* **Rows of pointing data**:
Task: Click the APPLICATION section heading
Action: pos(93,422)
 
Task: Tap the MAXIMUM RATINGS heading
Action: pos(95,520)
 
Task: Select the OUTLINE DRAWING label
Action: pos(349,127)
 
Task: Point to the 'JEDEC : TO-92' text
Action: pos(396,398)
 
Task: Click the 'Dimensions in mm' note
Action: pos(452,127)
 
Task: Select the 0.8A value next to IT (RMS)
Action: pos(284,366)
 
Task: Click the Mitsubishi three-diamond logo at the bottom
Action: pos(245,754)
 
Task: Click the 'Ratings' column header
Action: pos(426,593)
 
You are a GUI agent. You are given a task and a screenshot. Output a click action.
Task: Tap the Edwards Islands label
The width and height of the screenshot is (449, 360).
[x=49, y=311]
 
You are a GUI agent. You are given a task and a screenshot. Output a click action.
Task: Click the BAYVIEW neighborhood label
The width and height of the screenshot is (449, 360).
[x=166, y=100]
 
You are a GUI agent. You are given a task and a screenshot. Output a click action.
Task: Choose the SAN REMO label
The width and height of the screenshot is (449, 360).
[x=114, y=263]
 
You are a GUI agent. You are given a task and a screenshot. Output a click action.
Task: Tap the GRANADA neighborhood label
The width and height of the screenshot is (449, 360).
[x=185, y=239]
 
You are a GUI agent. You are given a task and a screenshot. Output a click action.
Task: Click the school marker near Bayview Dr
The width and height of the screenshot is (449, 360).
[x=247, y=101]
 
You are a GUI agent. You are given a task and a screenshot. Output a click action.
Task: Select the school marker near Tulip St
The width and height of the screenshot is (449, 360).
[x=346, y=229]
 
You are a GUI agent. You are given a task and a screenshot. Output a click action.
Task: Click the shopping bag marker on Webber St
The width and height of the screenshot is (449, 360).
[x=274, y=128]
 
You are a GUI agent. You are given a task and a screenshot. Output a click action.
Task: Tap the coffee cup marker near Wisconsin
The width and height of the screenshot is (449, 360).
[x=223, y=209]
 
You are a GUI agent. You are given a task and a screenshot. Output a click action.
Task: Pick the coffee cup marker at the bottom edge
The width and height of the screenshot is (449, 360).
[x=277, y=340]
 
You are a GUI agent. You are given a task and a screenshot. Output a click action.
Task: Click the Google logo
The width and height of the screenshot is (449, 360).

* **Problem details**:
Reproduce all of the data above, line for line, without changing a single character.

* **Answer to the problem**:
Task: Click the APPLICATION section heading
Action: pos(93,422)
 
Task: Tap the MAXIMUM RATINGS heading
Action: pos(95,520)
 
Task: Select the OUTLINE DRAWING label
Action: pos(349,127)
 
Task: Point to the 'JEDEC : TO-92' text
Action: pos(396,398)
 
Task: Click the 'Dimensions in mm' note
Action: pos(452,127)
 
Task: Select the 0.8A value next to IT (RMS)
Action: pos(284,366)
 
Task: Click the Mitsubishi three-diamond logo at the bottom
Action: pos(245,754)
 
Task: Click the 'Ratings' column header
Action: pos(426,593)
 
You are a GUI agent. You are given a task and a screenshot. Output a click action.
Task: Tap the Edwards Islands label
The width and height of the screenshot is (449, 360).
[x=49, y=311]
 
You are a GUI agent. You are given a task and a screenshot. Output a click action.
Task: Click the BAYVIEW neighborhood label
The width and height of the screenshot is (449, 360).
[x=166, y=100]
 
You are a GUI agent. You are given a task and a screenshot. Output a click action.
Task: Choose the SAN REMO label
The width and height of the screenshot is (449, 360).
[x=114, y=263]
 
You are a GUI agent. You are given a task and a screenshot. Output a click action.
Task: Tap the GRANADA neighborhood label
The width and height of the screenshot is (449, 360).
[x=185, y=239]
 
You are a GUI agent. You are given a task and a screenshot. Output a click action.
Task: Click the school marker near Bayview Dr
The width and height of the screenshot is (449, 360).
[x=247, y=101]
 
You are a GUI agent. You are given a task and a screenshot. Output a click action.
Task: Select the school marker near Tulip St
The width and height of the screenshot is (449, 360).
[x=346, y=229]
 
You are a GUI agent. You are given a task and a screenshot. Output a click action.
Task: Click the shopping bag marker on Webber St
The width and height of the screenshot is (449, 360).
[x=274, y=128]
 
You are a GUI agent. You are given a task and a screenshot. Output a click action.
Task: Tap the coffee cup marker near Wisconsin
The width and height of the screenshot is (449, 360).
[x=223, y=209]
 
You are a GUI agent. You are given a task and a screenshot. Output a click action.
Task: Pick the coffee cup marker at the bottom edge
The width and height of the screenshot is (449, 360).
[x=277, y=340]
 
You are a GUI agent. You are given a task and a screenshot. Output a click action.
Task: Click the Google logo
The width and height of the screenshot is (449, 360).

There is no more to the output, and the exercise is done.